Avi Melamed
Skyhorse Publishing 2016
374 pages, $26.99
Dennis Ross was astonished to realize that senior White House, State, and Defense officials had little or no knowledge of what transpired in previous administrations’ relationships with Israel. So too, does Avi Melamed have cause to regret the ignorance of senior officials when it comes to understanding Arab culture and Arab issues. The lack of fluency in the Arabic language, of scholarship in Arabic and of familiarity with current “Arabspeak,” has kept our diplomats, Department of Defense and White House officials in a permanent “catch-up” mode.
In many ways, Inside the Middle East is extremely timely, coming just about 10 years after Walid Phares’ Future Jihad ( Jewish News December 2005) and Lawrence Wright’s brilliant Looming Tower ( Jewish News April 2007). We are reminded that it is over half a century since Sayyid Qtub laid the foundations for contemporary militant Islam. Qtub, a prolific Egyptian ideologue of the 1950s and 60s whose teachings led to the creation of al Qaeda by Osama Ben Laden, was hanged in 1966 after being found guilty of plotting the assassination of Gamal Abdel Nasser, president of Egypt. Qtub’s extreme Muslim ideology called for:
• Making Shariah the one and only law.
• Toppling any regime that does not implement Shariah law.

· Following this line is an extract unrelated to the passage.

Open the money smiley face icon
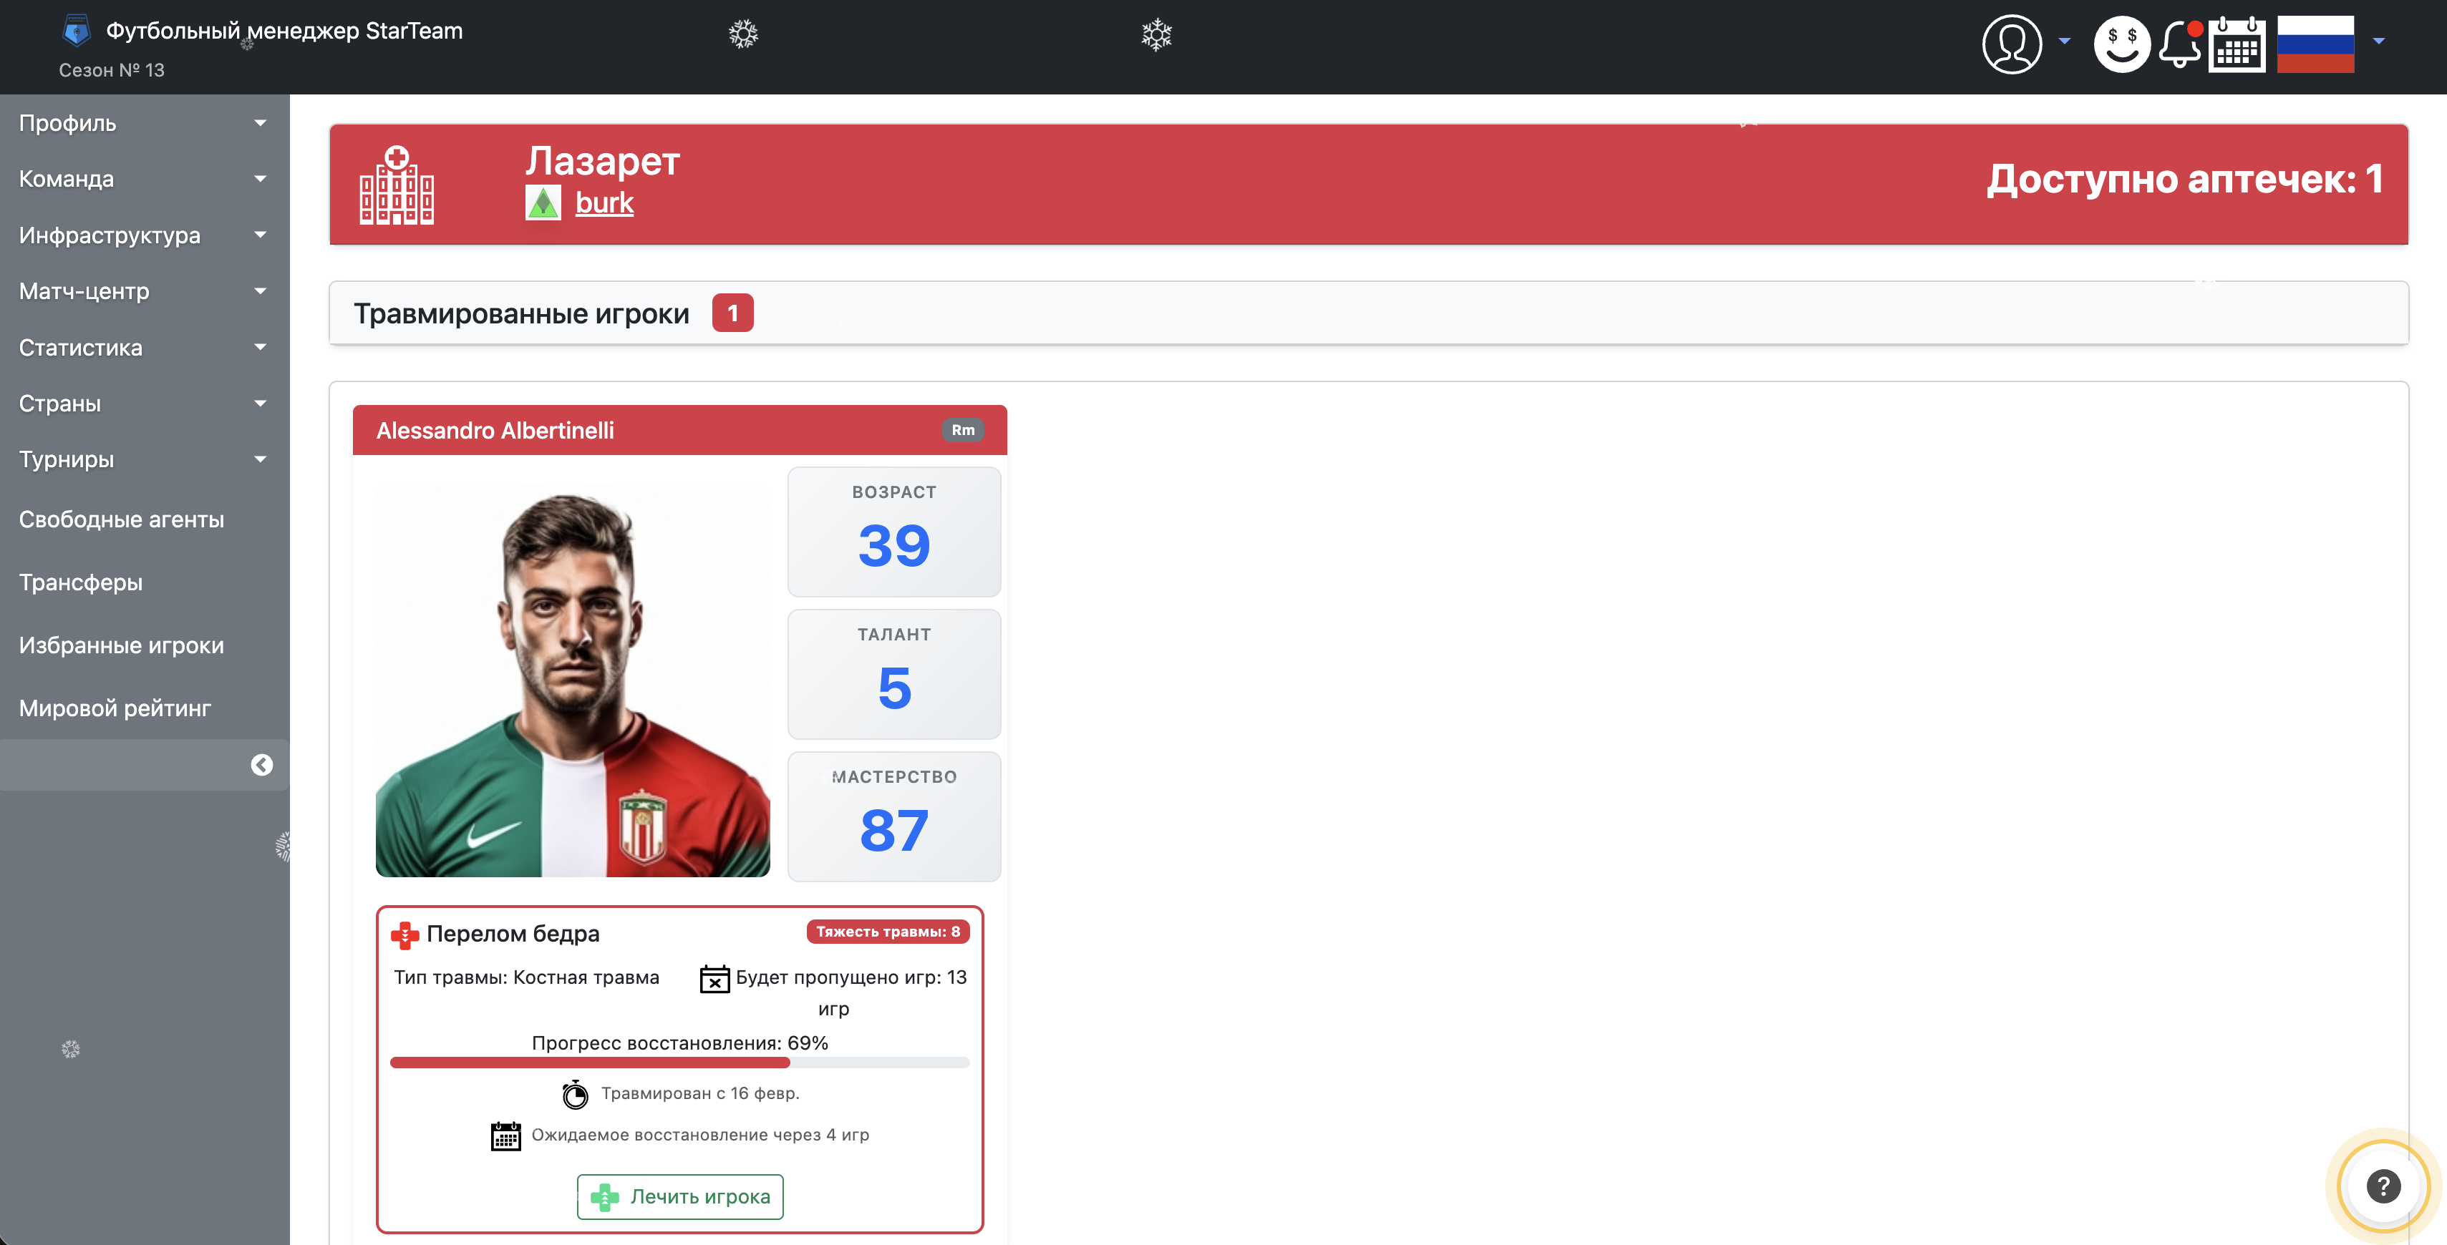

• Proactively and violently creating a global caliphate.
• Unwaveringly opposing Western values.
• Eliminating the State of Israel and Jews.
Subsequent fundamentalist Sunnis added the requirement to kill Shiites.
Melamed, a seasoned Israeli Middle East strategic intelligence analyst, has given us a complex critique of Western failures, of tensions among young Arab intellectuals , and of the heartbreak following the chaos in the wake of the Arab Spring.
There is a very extensive glossary with quick facts about the central players, as well as considerable transliteration of Arabic names, places and philosophical concepts. Most readers will have some difficulties with these, as did your reviewer.
Inside the Middle East will reward the reader attempting to “make sense of the most dangerous and complicated region on earth.” The evolution from al Qaeda to ISIS may have surprised Western intelligence officers, but Avi Melamed is able to navigate through the wreckage of what is left of the Middle East.
—Hal Sacks is a retired Jewish communal worker who has reviewed books for Jewish News for more than 30 years.